§ Instructions for the task
Continue the news report on Otago University researchers' proposal to phase out cigarette sales, picking up right after its last sentence.

The Government should begin phasing out cigarette sales "for a more predictable and faster end to smoking", Otago University researchers say.

In a presentation at the Asia Pacific Conference on Tobacco or Health in Sydney today (Friday), the university's Department of Public Health researchers suggested a government-led strategy of six-monthly 5 percent reductions in the amount of tobacco available for sale.

Pharmaceutical-grade nicotine products and home-grown tobacco for personal use would remain legal.

Researcher George Thomson said setting a clear end date for commercial tobacco sales would be one of the best incentives for quitting.

"In addition, quitting would be further encouraged by tobacco prices rising to high levels, as supply diminished," he said.

Professor Tony Blakely said eliminating smoking could add three to five years to a smoker's lifespan.

"This is a win-win, with both improving health for all and reducing health inequalities," he said.

"It's unethical to simply watch as thousands of people die each year due to smoking in New Zealand, whilst we wait for the gradual passing of the tobacco epidemic. We must put in place methods for a more predictable and faster end to smoking."

Associate Professor Nick Wilson said more expensive tobacco would not necessarily result in increased levels of smuggling, theft and illegal sales.

§ Information provided
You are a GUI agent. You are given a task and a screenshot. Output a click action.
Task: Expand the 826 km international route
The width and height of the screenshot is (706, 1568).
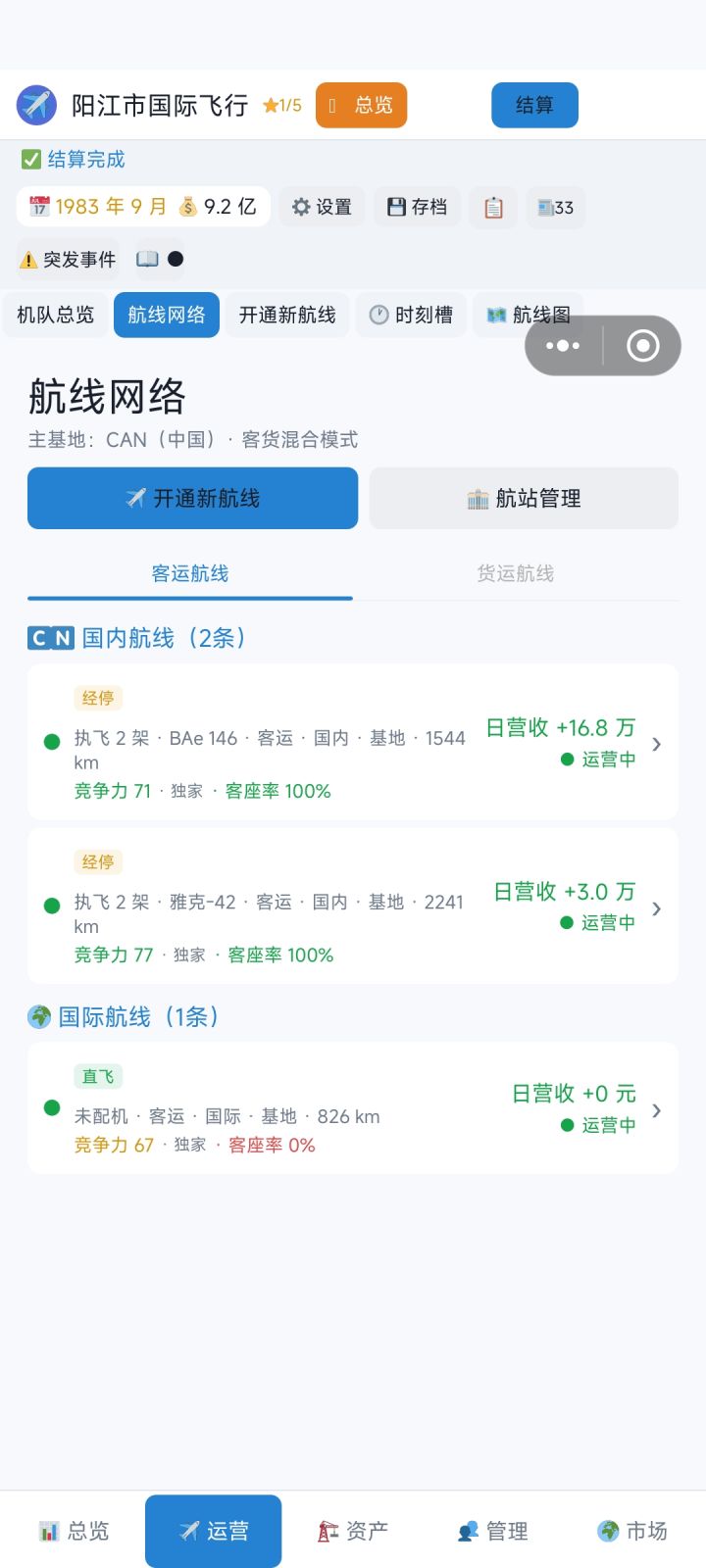click(x=353, y=1108)
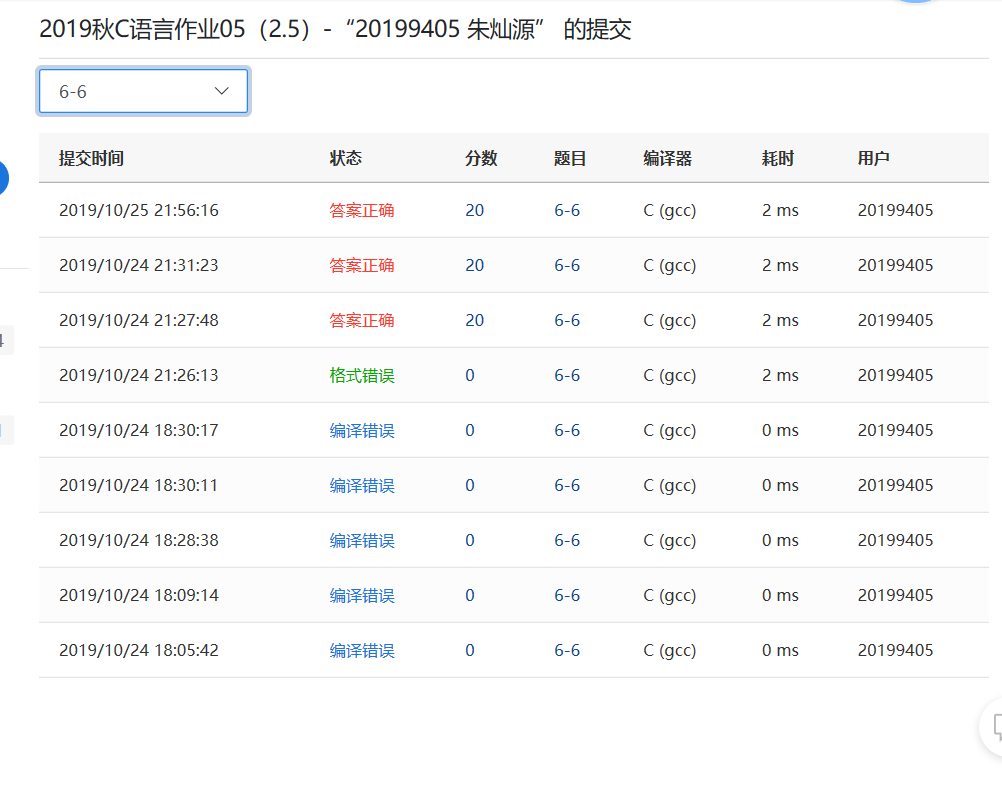Open the 6-6 problem link in 21:31:23 row
The image size is (1002, 793).
(567, 265)
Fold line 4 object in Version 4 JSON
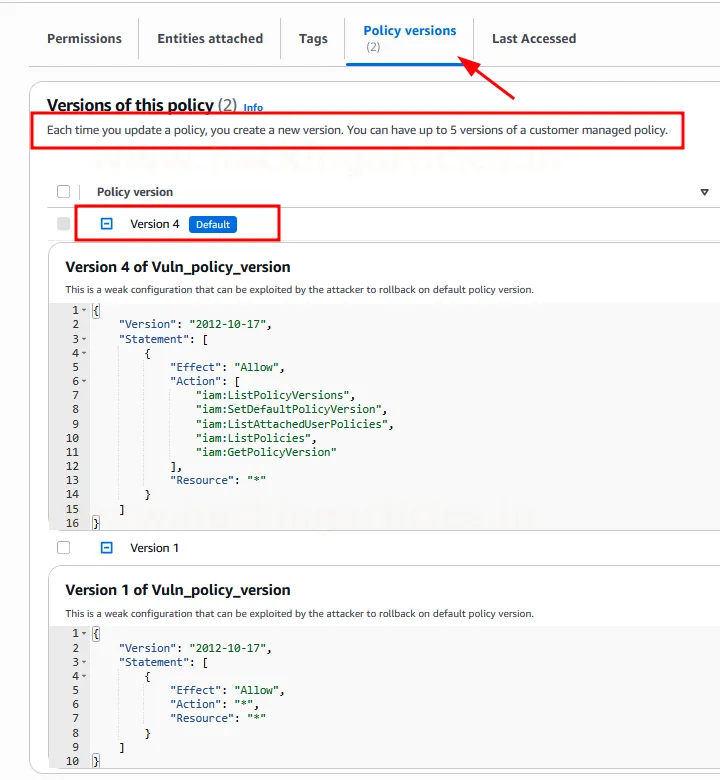720x780 pixels. point(84,353)
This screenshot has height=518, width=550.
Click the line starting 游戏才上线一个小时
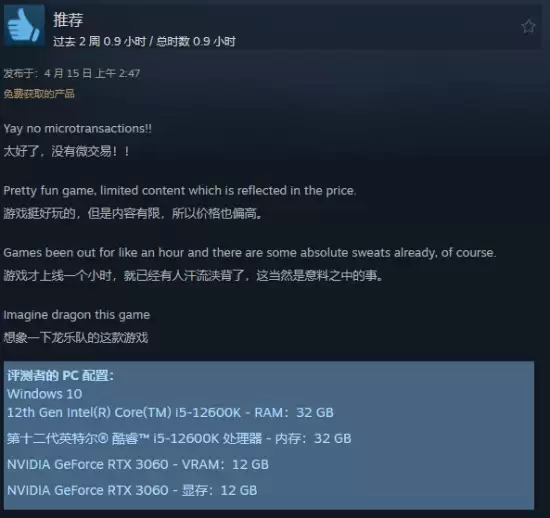click(x=193, y=276)
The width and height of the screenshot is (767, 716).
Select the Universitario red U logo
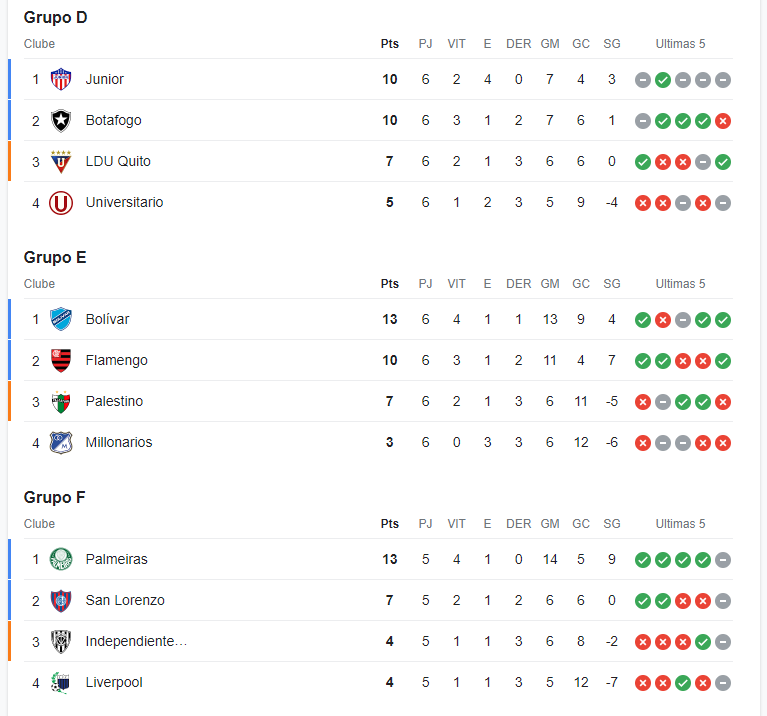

§ Task result
"This country has one of the most effective border control operations in the world and so smuggling is unlikely to undermine this strategy," he said.

"The tobacco industry will try to scare the public with concerns about tobacco-related crime during a phase-out, but appropriate control measures, combined with the decline in demand for tobacco as smokers quit, mean that these issues are likely to be minor."

About 5000 people due of smoking related illnesses each year.

Professor Richard Edwards said research and surveys showed both smokers and non-smokers supported "comprehensive actions" to curb tobacco use.

"These findings fit with clear evidence that smokers mostly wish to quit, almost universally regret starting to smoke, and hope that their children will not become smokers," he said.